# Yang Dikerjakan:
A) Ubah paragraf yang dimulai dengan "Tahun 2018 lalu" dalam artikel tentang suhu Bekasi menjadi daftar poin singkat. Semua fakta utamanya harus tetap ada.
B) Tulis ringkasan artikel tentang suhu Bekasi dalam dua kalimat.
C) Teruskan artikel tentang suhu Bekasi mulai dari kalimat terakhirnya.

### Cuplikan Teks

Berita Bekasi Nomor Satu

Bekasi Makin Panas

ILUSTRASI : Pemandangan sore hari di Kota Bekasi. Sejak 2018 lalu, suhu di Bekasi semakin meningkat seiring minimnya Ruang terbuka Hijau.RAIZA SEPTIANTO/RADAR BEKASI
ILUSTRASI : Pemandangan sore hari di Kota Bekasi. Sejak 2018 lalu, suhu di Bekasi semakin meningkat seiring minimnya Ruang terbuka Hijau.RAIZA SEPTIANTO/RADAR BEKASI

RADARBEKASI.ID, BEKASI – Bagi sebagian masyarakat Bekasi, mungkin sudah tidak asing lagi dengan cuaca yang makin panas akhir-akhir ini. Ya, sejak tahun 2018 hingga 2021 ini Bekasi masih termasuk dalam daftar daerah terpanas di Indonesia. Bahkan setiap tahun suhu di Bekasi terus meningkat.

Tahun 2018 lalu, Bekasi masuk dalam salah satu daftar kota terpanas dengan suhu udara mencapai 35 derajat celcius. Tahun ini, Bekasi kembali dikabarkan masuk sebagai daerah terpanas dengan suhu udara 24 derajat celcius pada pagi hari, 32 derajat celcius pada siang hari, pernah mencatat suhu udara hingga 37 derajat celcius pada siang hari.

Suhu panas ini mengiringi dampak perubahan iklim yang telah terjadi dan akan terus terjadi di masa-masa mendatang. Terbaru, Pusat Informasi Lingkungan Nasional NOAA mencatat perbedaan suhu terpanas di dunia yang pernah tercatat pada bulan Juli kemarin.

######
### Cuplikan Data

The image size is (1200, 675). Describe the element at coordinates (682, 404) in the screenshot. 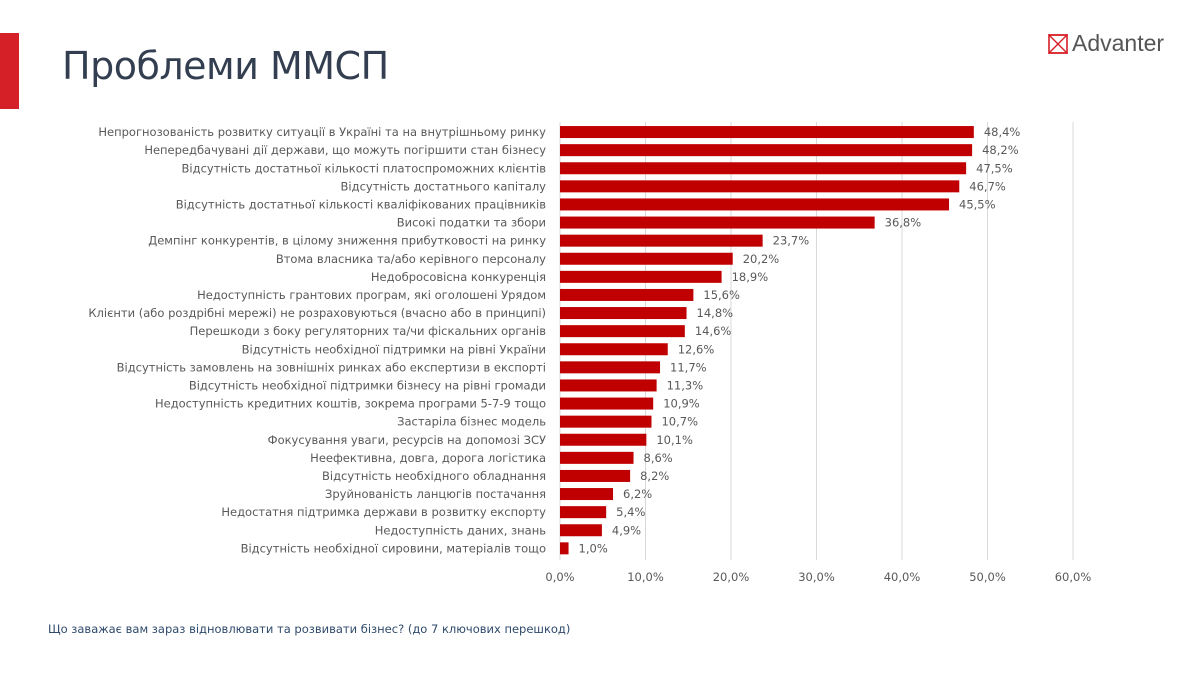

I see `data-label: 10,9%` at that location.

######

# Jawaban Berurutan:
A)
- 2018: Bekasi masuk daftar kota terpanas, suhu udara mencapai 35 derajat Celsius.
- Tahun ini: Bekasi kembali disebut sebagai daerah terpanas.
- Suhu udara pagi hari 24 derajat Celsius, siang hari 32 derajat Celsius.
- Suhu siang hari pernah tercatat hingga 37 derajat Celsius.

B) Sejak 2018 hingga 2021, Bekasi masih termasuk daerah terpanas di Indonesia, dan suhunya terus meningkat setiap tahun: pada 2018 mencapai 35 derajat Celsius, sedangkan tahun ini pernah tercatat 37 derajat Celsius pada siang hari. Suhu panas ini mengiringi dampak perubahan iklim yang telah terjadi dan akan terus terjadi di masa mendatang.

C)
Usaha yang bisa dilakukan oleh pemerintah untuk meminimalisir dampak perubahan iklim ini, yakni dengan lebih ambisius dalam meningkatkan komitmen iklim, membuat kajian lingkungan khusus di wilayah pesisir pantai, menertibkan bangunan untuk menggunakan model kontruksi lebih ramah lingkungan, serta lebih tegas dalam melakukan edukasi dan penindakan terhadap pelaku industri tidak ramah lingkungan.

Suhu panas di bumi yang terus meningkat ini disebabkan oleh efek atau gas rumah kaca yang terbentuk oleh gas emisi atau gas buang yang dihasilkan dari aktivitas manusia, termasuk uap air. Tentang gas emisi ini, Maret lalu Bekasi tercatat sebagai kota nomor tiga kualitas udara terburuk di Asia Tenggara, data ini disajikan oleh World Air Quality Report tahun 2020.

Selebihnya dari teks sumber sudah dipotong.